Russia, Cina, India, Iran, ma anche il resto di quel mondo che non è Occidente, tornerebbe a far sentire la propria voce sul proscenio della storia, trovando la propria via, secondo quella che è la propria peculiare identità. E guardando all’aspetto più attinente alla sfera spirituale e religiosa, il credo cristiano-ortodosso di Dugin, non impedisce a quest’ultimo di superare in modo deciso, la stessa unilinearità spirituale monoteista, (che dell’attuale Globalismo costituisce l’antefatto storico…sic!), in direzione di un’apertura alla possibilità di coesistenza di più tradizioni spirituali. Lo stesso credo cristiano-ortodosso del Nostro è da questi interpretato quale manifestazione nel presente di quella Tradizione Primordiale, qui caratterizzata da quella originaria matrice indoeuropea che dovrebbe informare di sé l’intera “oikumene” eurasiatica. Ed anche qui, non possiamo non notare come Dugin stia compiendo nei riguardi del monoteismo di matrice cristiana, una vera e propria operazione di ermeneutica filosofica, dal sapore quasi sofistico, conferendo una valenza non proprio in linea con le direttrici del pensiero di quest’ultimo.
Ci troviamo di frontea ad un testo denso, innovativo, quindi, che sicuramente offre dei non indifferenti stimoli di riflessione. Dugin guarda sì con occhio critico la Post Modernità, ma fa anche suoi alcuni spunti di pensiero di quest’ultima, cominciando proprio dal tema di quell’ apertura al molteplice che ha nel pensatore francese Gilles Deleuze, il suo principale cantore.

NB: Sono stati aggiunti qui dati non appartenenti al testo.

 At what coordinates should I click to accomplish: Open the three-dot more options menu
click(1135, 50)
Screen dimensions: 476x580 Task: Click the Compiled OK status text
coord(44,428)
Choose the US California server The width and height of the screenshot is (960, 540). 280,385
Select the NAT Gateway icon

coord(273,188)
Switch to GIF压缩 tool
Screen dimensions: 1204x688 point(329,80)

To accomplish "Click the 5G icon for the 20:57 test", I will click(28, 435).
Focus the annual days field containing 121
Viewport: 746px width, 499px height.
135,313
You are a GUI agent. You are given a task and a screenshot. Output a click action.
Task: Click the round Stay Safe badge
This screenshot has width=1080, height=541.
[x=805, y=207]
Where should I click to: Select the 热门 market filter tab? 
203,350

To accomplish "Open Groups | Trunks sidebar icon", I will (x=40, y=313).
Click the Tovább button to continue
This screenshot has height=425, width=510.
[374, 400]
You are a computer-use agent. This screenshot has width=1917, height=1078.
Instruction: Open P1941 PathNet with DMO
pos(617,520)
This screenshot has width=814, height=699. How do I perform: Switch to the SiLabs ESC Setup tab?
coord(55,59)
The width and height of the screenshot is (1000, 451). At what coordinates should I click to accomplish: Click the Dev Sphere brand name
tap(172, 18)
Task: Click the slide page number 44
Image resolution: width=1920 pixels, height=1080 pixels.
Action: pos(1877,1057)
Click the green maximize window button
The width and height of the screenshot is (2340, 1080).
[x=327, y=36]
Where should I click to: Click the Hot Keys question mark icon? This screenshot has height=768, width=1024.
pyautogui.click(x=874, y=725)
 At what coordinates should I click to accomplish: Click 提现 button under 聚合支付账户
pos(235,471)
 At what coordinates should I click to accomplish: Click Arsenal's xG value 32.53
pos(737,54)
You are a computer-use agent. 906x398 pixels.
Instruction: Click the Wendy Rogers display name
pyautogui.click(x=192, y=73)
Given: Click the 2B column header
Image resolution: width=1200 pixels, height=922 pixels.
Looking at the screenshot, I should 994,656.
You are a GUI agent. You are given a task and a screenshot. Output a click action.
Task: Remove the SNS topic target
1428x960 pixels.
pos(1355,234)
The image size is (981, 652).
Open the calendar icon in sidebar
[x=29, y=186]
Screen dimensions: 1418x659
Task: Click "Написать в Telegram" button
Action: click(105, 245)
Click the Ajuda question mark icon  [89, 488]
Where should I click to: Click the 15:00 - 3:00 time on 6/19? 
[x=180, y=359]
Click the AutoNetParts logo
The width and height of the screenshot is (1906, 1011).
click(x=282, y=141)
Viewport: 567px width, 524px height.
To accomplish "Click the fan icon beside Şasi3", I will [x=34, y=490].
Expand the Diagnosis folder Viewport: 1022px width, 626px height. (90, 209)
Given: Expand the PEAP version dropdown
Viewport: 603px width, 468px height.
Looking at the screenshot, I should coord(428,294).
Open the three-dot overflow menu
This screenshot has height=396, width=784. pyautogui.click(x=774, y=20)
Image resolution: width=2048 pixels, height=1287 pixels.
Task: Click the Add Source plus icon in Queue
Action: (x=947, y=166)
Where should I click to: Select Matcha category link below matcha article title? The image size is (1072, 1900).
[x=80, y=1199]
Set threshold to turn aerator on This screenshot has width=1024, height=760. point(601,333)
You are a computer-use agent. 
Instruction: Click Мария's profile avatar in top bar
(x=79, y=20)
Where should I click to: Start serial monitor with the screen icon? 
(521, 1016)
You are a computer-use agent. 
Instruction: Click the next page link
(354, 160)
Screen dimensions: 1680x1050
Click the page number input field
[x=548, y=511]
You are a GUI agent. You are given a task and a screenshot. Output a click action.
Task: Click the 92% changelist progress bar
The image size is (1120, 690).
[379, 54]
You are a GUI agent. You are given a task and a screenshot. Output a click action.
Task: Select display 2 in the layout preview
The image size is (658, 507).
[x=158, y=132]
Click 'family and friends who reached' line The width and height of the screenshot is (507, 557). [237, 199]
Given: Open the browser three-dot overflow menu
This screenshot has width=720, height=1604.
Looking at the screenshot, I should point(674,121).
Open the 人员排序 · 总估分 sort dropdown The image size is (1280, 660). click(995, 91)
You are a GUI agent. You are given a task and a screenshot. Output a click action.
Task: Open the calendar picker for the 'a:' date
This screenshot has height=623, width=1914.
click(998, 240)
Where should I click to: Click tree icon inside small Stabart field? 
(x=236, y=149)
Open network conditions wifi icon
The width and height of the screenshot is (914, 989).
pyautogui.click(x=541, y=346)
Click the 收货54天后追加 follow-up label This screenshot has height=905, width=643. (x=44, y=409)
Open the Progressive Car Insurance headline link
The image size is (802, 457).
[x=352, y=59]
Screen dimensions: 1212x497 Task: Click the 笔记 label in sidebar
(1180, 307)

Difatti, se da una parte Deleuze ci prospetta la “fluidità” di un pensiero instabile, “rizomatico”, dall’altra in scritti come “Mille Piani”, apre alla possibilità della coesistenza di più piani, più modalità di manifestazione dell’Essere, di contro alla soffocante unicità del modello capitalista. D’altronde, non va dimenticato che Deleuze fu il primo autore nel dopoguerra, ad operare una vera e propria rivalutazione degli scritti di F. Nietzsche, interpretato quale cantore di un superamento di quegli umani limiti, mediante la possibilità di espletare la nostra azione attraverso, non uno, ma i mille piani che costituiscono quella realtà, per l’appunto da questi intesa, come un dispiegarsi di una molteplicità di aspetti.
Secondo poi, il radicale rifiuto della Modernità, alla quale il Nostro risolutamente contrappone quel radicale “Conservatorismo”, sulla natura del quale occorrerebbe un momento soffermarsi. Nel riferirsi alla germanica “Konservative Revolution” quale ispiratrice della sua idea di Conservatorismo, Dugin ci dice che essa altri costituisce se non una radicale opposizione a quella Modernità, della quale egli stesso contesta duramente i fondamentali. Ora qui bisognerebbe fare molta attenzione, perché la radicale contestazione della Modernità “sì et si”, rischia di portarci nel binario morto di uno sterile nostalgismo antimoderno, anch’esso senza via d’uscita, in quanto autoreferenziale “memento” di tempi passati. Andrebbe ricordato che, il percorso del pensiero “non conforme” occidentale, trova le proprie scaturigini all’alba di quella Modernità Illuminista, di cui inizialmente condivide un percorso, coniugato all’insegna della centralità dell’ “Io” e del suo rapporto con la realtà, così come accade con Vico, Goethe, Herder, Schilling, Holderlin, salvo poi distaccarsene per portare avanti un’idea “altra” della Modernità, così come prospettato da tutto un filone di autori che va da Schopenauer, passando per Stirner e Nietzsche, sino ad arrivare alle istanze di Bergson e del Futurismo di Marinetti e delle Avanguardie Novecentesche.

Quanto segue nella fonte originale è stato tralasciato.